▶ [Texto da página]:
Obesidade infantil: Pará tem 50 mil crianças com esse perfil, aponta Sespa

Risco de vida para meninos e meninas provém da falta de alimentação saudável, de exercícios físicos e, em particular, da falta de exemplo de pais ou responsáveis

Eduardo Rocha / Gabriel Pires

Um levantamento da Secretaria de Estado de Saúde Pública do Pará (Sespa) indica que em 2022 foram registradas 22.290 crianças entre 0 e menos de 5 anos e 36.698 entre 5 e 10 anos com obesidade. Já em 2023, até o último levantamento divulgado em 16 de novembro, foram registradas 20.400 crianças entre 0 e menores de 5 anos e 30.251 entre 5 e 10 anos com diagnóstico de obesidade.

Ao serem somados os números das duas faixas etárias em 2022 chega-se ao total e 58.988 casos de obesidade infantil e, em 2023, são 50.651 meninos e meninas com esse perfil. Esses dados revelam a gravidade da situação que atinge várias crianças nos municípios paraenses e, ainda, a urgência de mudança de comportamento com relação a certos hábitos alimentares e à falta de exercícios físicos, por exemplo, com a família tendo um papel decisivo nesse processo de busca pelo bem-estar dos pequeninos.

VEJA MAIS

image Especialista defende incentivo à atividade esportiva nas escolas, foco do Ministério dos Esportes
Aumento de obesidade e sedentarismo infantil são argumentos para criação de uma "identidade esportiva" em crianças.

image Região Norte tem menor índice de obesidade infantil, na faixa de 5 a 10 anos
Em Belém, CREI Orlando Bitar prioriza alimentação saudável para pequeninos

A Sespa informa que para crianças menores de 10 anos o Estado do Pará possui o “Programa Crescer Saudável”, que foi recentemente incorporado ao “Programa Saúde na Escola” (PSE) e a “Estratégia Proteja” em alguns municípios. Os objetivos das ações são promover ambientes escolares saudáveis, promotores de atividade física tanto em âmbito escolar como urbano, ações de educação permanente e campanhas de comunicação na saúde, no intuito de capacitar profissionais, promover vigilância alimentar e nutricional, promover o aleitamento materno e alimentação adequada e saudável, promoção de atividade física e organização do cuidado a criança com sobrepeso e obesidade.

▶ [Material fornecido]:
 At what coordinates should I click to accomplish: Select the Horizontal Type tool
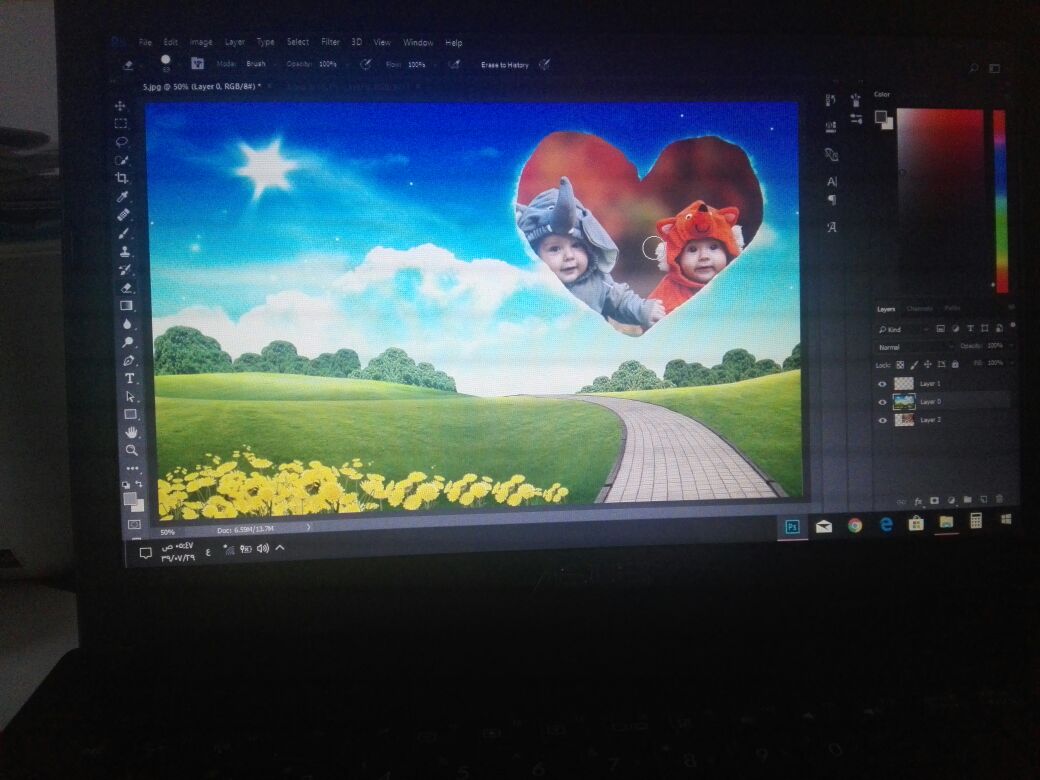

▶ [Conjunto de tarefas]:
A) Responda com base na reportagem sobre obesidade infantil no Pará:
(i) Até que data vai o levantamento de 2023 citado?
(ii) Quantas crianças entre 5 e 10 anos com obesidade foram registradas em 2022?
(iii) A que faixa etária se destina o "Programa Crescer Saudável"?
B) De acordo com a reportagem sobre obesidade infantil no Pará, por que os números da Sespa apontam para a urgência de mudar hábitos? Responda em até três frases.

▶ [Respostas em ordem]:
A)
(i) Até 16 de novembro de 2023.
(ii) 36.698 crianças.
(iii) A crianças menores de 10 anos.

B) Somadas as duas faixas etárias, os números chegam a 58.988 casos em 2022 e a 50.651 em 2023. Isso revela a gravidade da situação, que atinge várias crianças nos municípios paraenses. Por isso, é urgente mudar certos hábitos alimentares e a falta de exercícios físicos, e a família tem papel decisivo nesse processo.